Because of the Domino's Pizza materials, sources say Ebel is a suspect in the murder of delivery driver Nate Leon. Leon disappeared during a pizza delivery run on Sunday, March 17. His body was found six hours later.

"There’s a strong connection between our case involving Mr. Leon and the Texas incident," Denver Police Department spokesman Sonny Jackson said, but he refused to discuss the specific evidence being processed in the case.

ABC News reports that investigators believe Leon was killed so Ebel could take his uniform as a disguise to approach the home of state prison chief Tom Clements.

Clements answered the door of his Monument home around 8:30 p.m. on Tuesday, March 19 when he was shot and killed. The El Paso County Sheriff's office discovered the casings found at that murder scene matched the casings found in Texas after Ebel's gunfight with officers.

Ebel was in and out of jail for the last 10 years, ABC reported. Friends told ABC producer Carol McKinley that prison changed Ebel and that he emerged a white supremacist.

Ebel sported tattoos that said "hopeless" and "Evil Evan."

Ebel's father testified at the state Capitol in 2011 that his son spent years in solitary confinement and had trouble communicating during visits. 

"He'll rant a little bit.  He'll stammer.  He'll be frustrated that he can't find the words," Jack Ebel said.

According to Department of Corrections records, Ebel was serving his parole in Denver. His record shows he had been convicted of burglary, robbery, trespass and assault on a prison guard.

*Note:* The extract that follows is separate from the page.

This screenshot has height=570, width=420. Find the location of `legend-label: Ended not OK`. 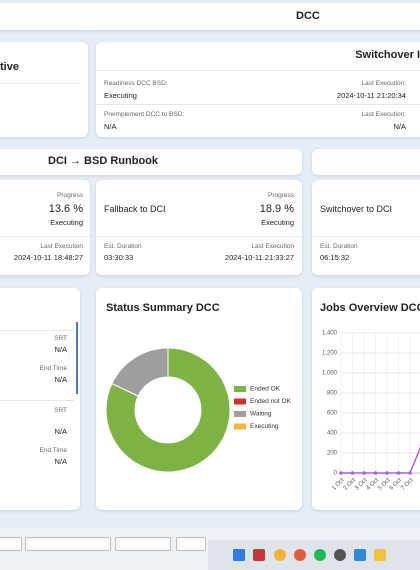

Ryan Pettigrew began a friendship with Ebel in prison, where both men served several years in solitary confinement. Pettigrew was released in August of last year, five months before Ebel's January release.

Pettigrew says they both struggled with adapting after spending years in isolation. They had been in contact, he said, but stopped talking a few weeks ago.

"I don't know if he was just trying to protect me and keep me away from anything he was potentially planning or whatever but I was kind of sensing too that he was struggling with some things so I kind of separated myself," he said.

"I think, for anything, this was what he planned to do as his final 'get back' at the system," Pettigrew continued. "Whereas mine is to become successful and rub it in their face, his I guess apparently had to be to hit them at a place where they thought that you know that they couldn't be touched."